By year’s end, the White House intends to create a US Space Command led by a four-star general. It would eventually establish a “Space Force” as the sixth branch of the US military.

For years, members of Congress and military leaders have been warning that space is a warfighting domain in need of more attention and resources. The Pentagon’s satellites are already used for missile-defense warnings, guiding precision munitions, and providing communications and reconnaissance.

Russia and China have made significant advances in militarizing space.

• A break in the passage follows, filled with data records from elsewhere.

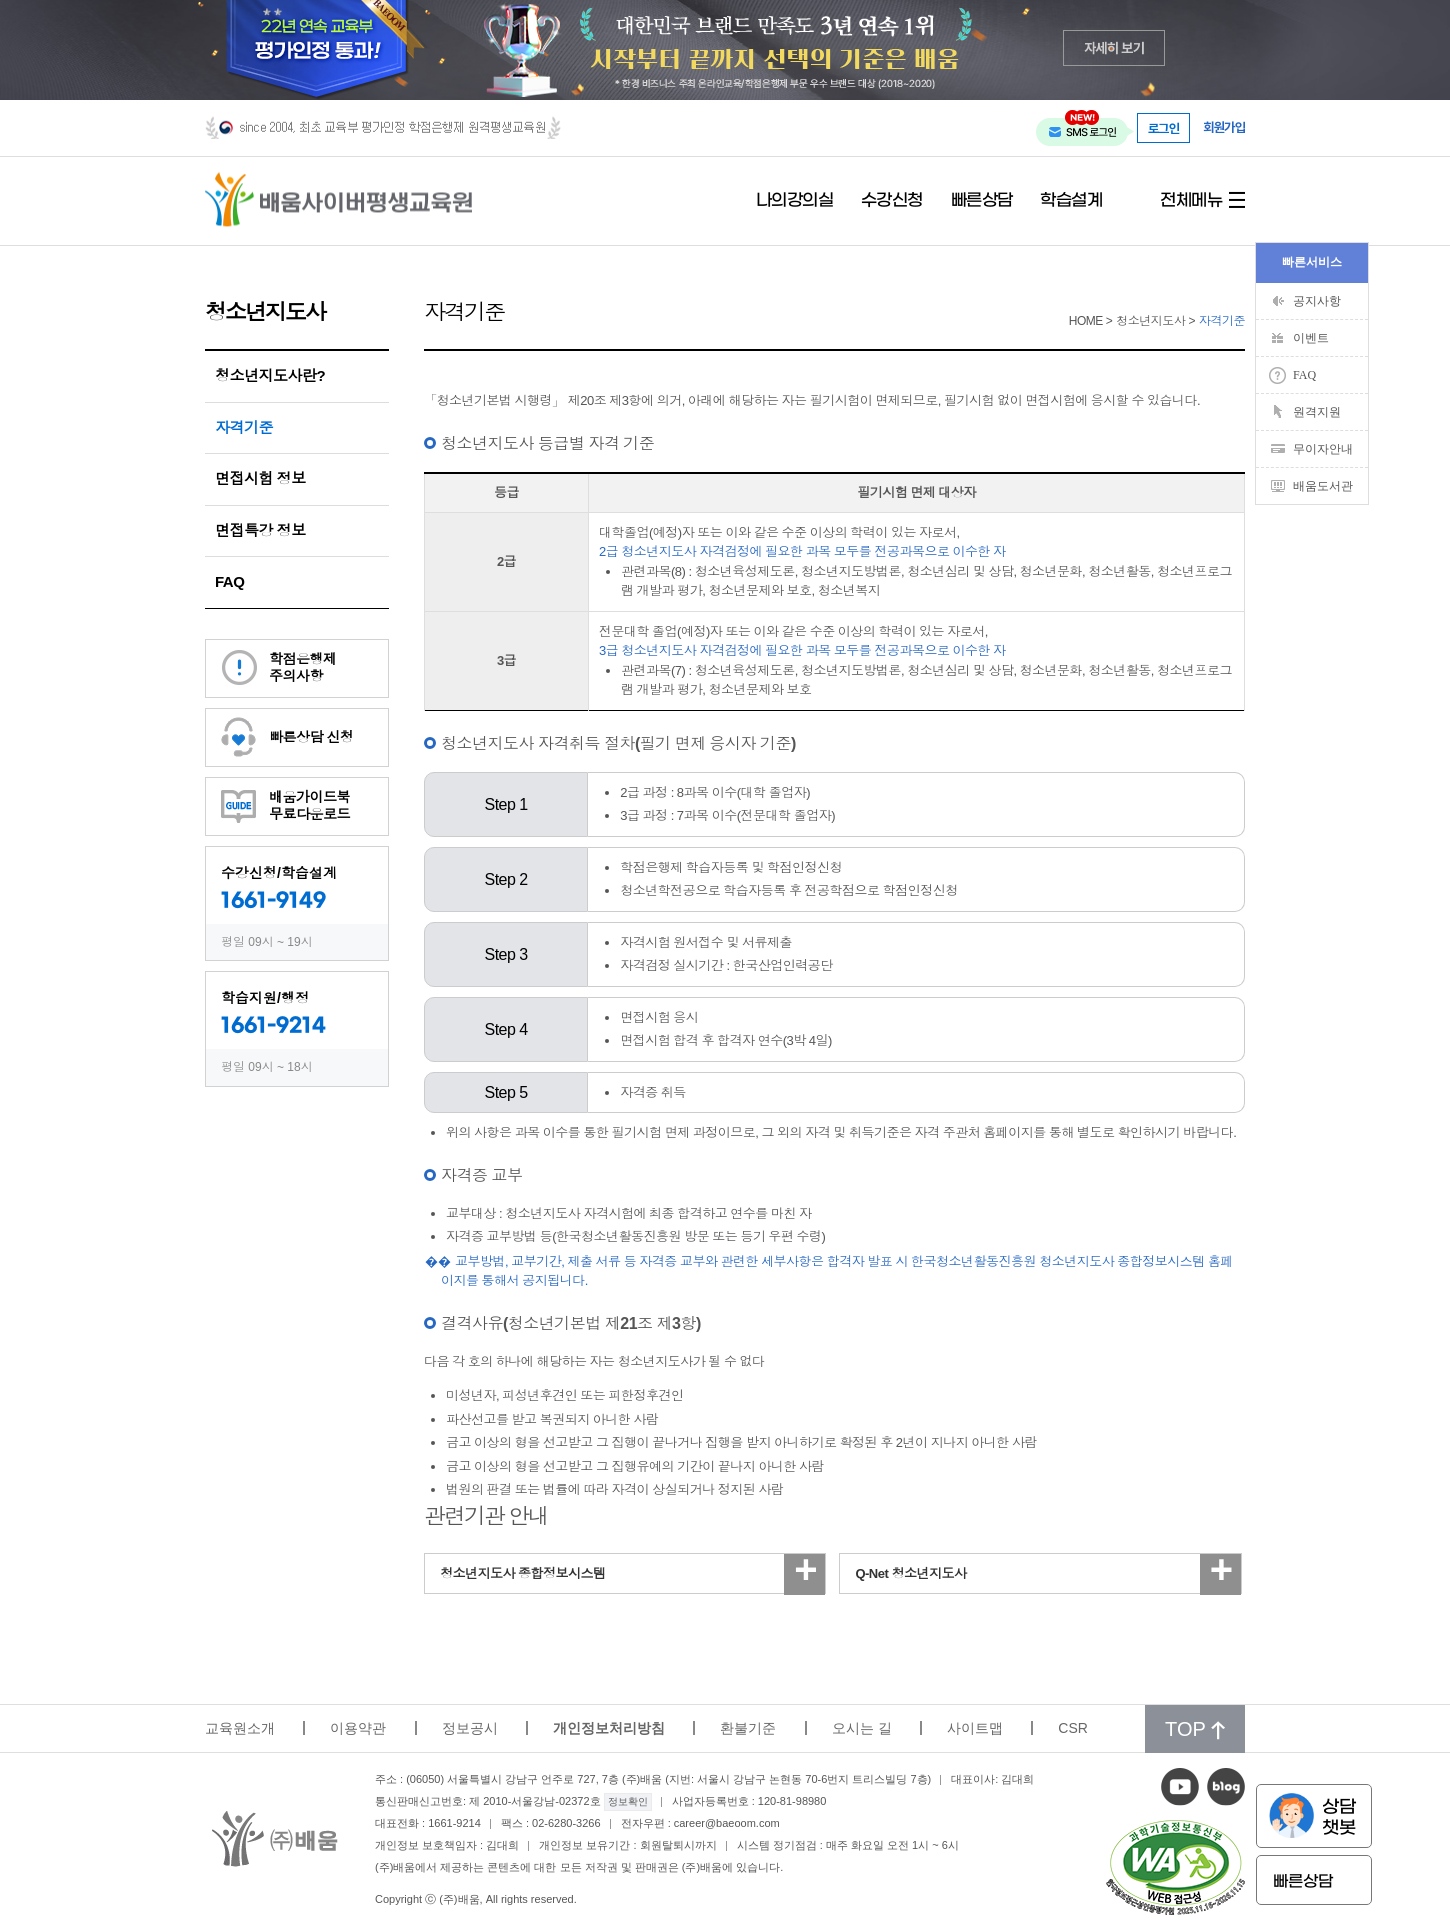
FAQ (229, 581)
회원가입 (1224, 127)
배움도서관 (1323, 486)
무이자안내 (1323, 449)
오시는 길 (862, 1728)
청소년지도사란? (270, 375)
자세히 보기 (1114, 47)
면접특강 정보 (260, 530)
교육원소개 (240, 1728)
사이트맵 (975, 1728)
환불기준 (748, 1728)
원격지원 (1317, 412)
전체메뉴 (1191, 201)
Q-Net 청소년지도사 (910, 1573)
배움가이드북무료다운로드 (309, 805)
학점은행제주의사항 (303, 667)
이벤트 (1311, 338)
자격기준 (244, 427)
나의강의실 (795, 201)
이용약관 (358, 1728)
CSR (1073, 1728)
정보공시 (470, 1728)
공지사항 (1317, 301)
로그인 (1164, 128)
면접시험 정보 (260, 478)
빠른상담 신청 (311, 737)
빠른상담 (982, 201)
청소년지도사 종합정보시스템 (523, 1573)
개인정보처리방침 (609, 1728)
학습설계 (1071, 201)
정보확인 (628, 1801)
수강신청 (892, 201)
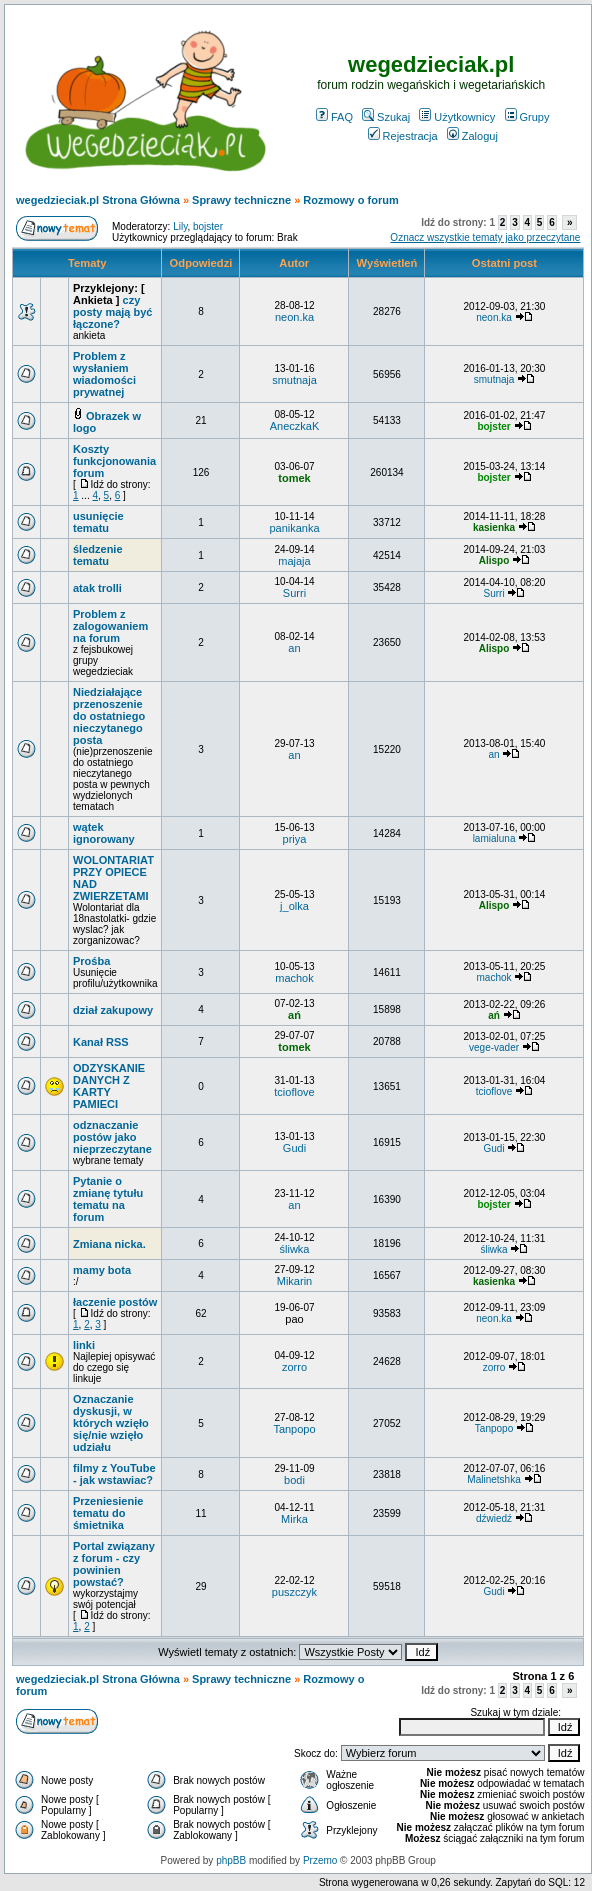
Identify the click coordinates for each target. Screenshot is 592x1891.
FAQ (334, 117)
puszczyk (294, 1592)
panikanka (294, 528)
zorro (294, 1367)
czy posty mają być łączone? (112, 312)
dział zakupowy (113, 1010)
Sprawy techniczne (241, 200)
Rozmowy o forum (350, 200)
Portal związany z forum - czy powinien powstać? (114, 1564)
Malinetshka (493, 1479)
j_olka (294, 906)
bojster (208, 226)
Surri (294, 593)
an (294, 648)
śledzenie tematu (98, 555)
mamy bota (102, 1270)
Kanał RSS (101, 1042)
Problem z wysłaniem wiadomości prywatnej (104, 374)
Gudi (294, 1148)
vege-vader (494, 1047)
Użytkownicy (457, 117)
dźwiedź (494, 1518)
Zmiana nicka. (109, 1244)
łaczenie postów (115, 1302)
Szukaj (386, 117)
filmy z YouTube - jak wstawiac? (114, 1474)
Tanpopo (294, 1429)
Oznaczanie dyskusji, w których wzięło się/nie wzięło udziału (111, 1423)
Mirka (294, 1519)
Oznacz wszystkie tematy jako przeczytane (485, 237)
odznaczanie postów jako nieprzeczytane (112, 1137)
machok (294, 978)
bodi (294, 1480)
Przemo (320, 1860)
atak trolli (97, 588)
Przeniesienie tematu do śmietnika (108, 1513)
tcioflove (294, 1092)
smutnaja (294, 380)
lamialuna (494, 838)
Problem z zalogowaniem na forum (110, 626)
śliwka (295, 1249)
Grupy (527, 117)
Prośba (91, 961)
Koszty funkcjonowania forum (114, 461)
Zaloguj (472, 136)
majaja (294, 561)
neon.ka (294, 317)
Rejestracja (403, 136)
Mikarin (294, 1281)
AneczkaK (295, 426)
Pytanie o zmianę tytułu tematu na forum (108, 1199)
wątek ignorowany (104, 833)
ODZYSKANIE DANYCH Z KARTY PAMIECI (109, 1086)
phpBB (231, 1860)
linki (84, 1345)
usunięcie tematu (98, 522)
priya (295, 839)
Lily (180, 226)
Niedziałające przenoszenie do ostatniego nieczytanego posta (109, 716)
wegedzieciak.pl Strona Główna (98, 200)
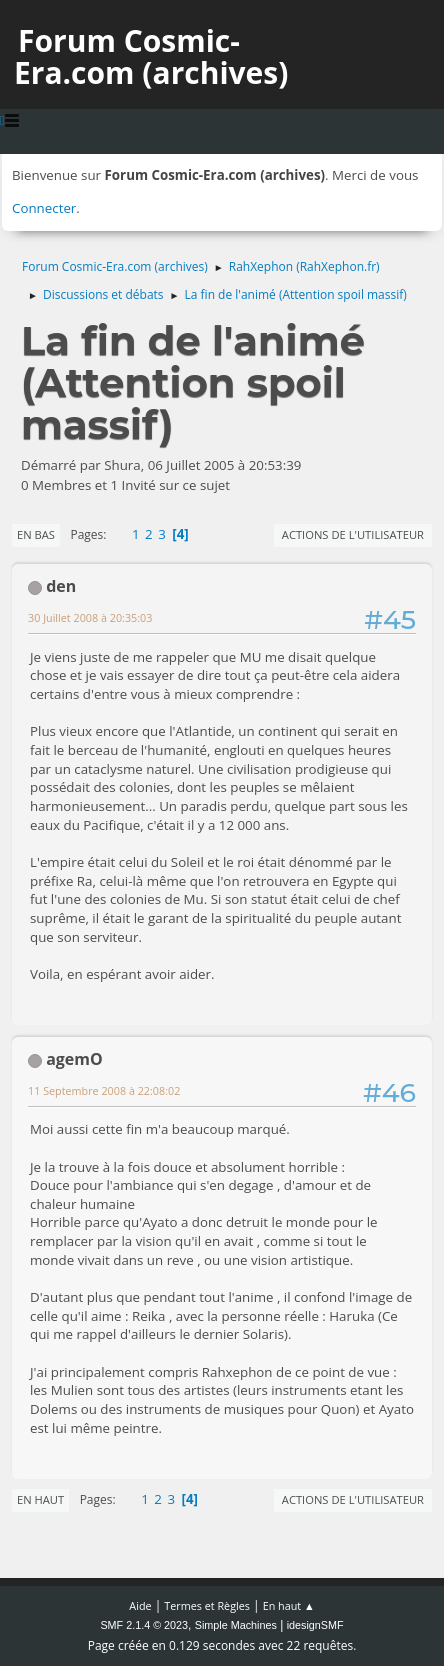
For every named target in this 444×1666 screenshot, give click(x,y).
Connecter (44, 208)
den (61, 586)
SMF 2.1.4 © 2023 (144, 1625)
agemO (74, 1059)
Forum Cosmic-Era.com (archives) (151, 56)
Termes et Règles (207, 1605)
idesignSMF (315, 1625)
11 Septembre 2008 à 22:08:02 (104, 1090)
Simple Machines (236, 1625)
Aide (140, 1605)
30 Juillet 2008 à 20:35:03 (90, 617)
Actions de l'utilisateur (353, 534)
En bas (36, 534)
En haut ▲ (289, 1605)
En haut (40, 1499)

Vice President Pence cited our adversaries’ advancements in developing hypersonic missiles which can travel up to five miles per second and evade our missile warning systems.

“America will always seek peace, in space as on earth,” he stated. “But history proves that peace only comes through strength. And in the realm of outer space, the United States Space Force will be that strength.”

Your life in the year 2000

Geopolitical analyst George Friedman has been predicting for years that World War III would begin in space. He notes, “It seems like science fiction, but one wonders how somebody in 1900 would have felt about a description of what World War II was going to be like.”

Consider our way of life just eighteen years ago.

When the new millennium arrived, you were awakened by a clock radio (iPhones did not exist for another seven years). There were no social media apps (they now cost us five hours a day). Weekday newspaper circulation was estimated at nearly fifty-six million (it’s down to thirty-one million now).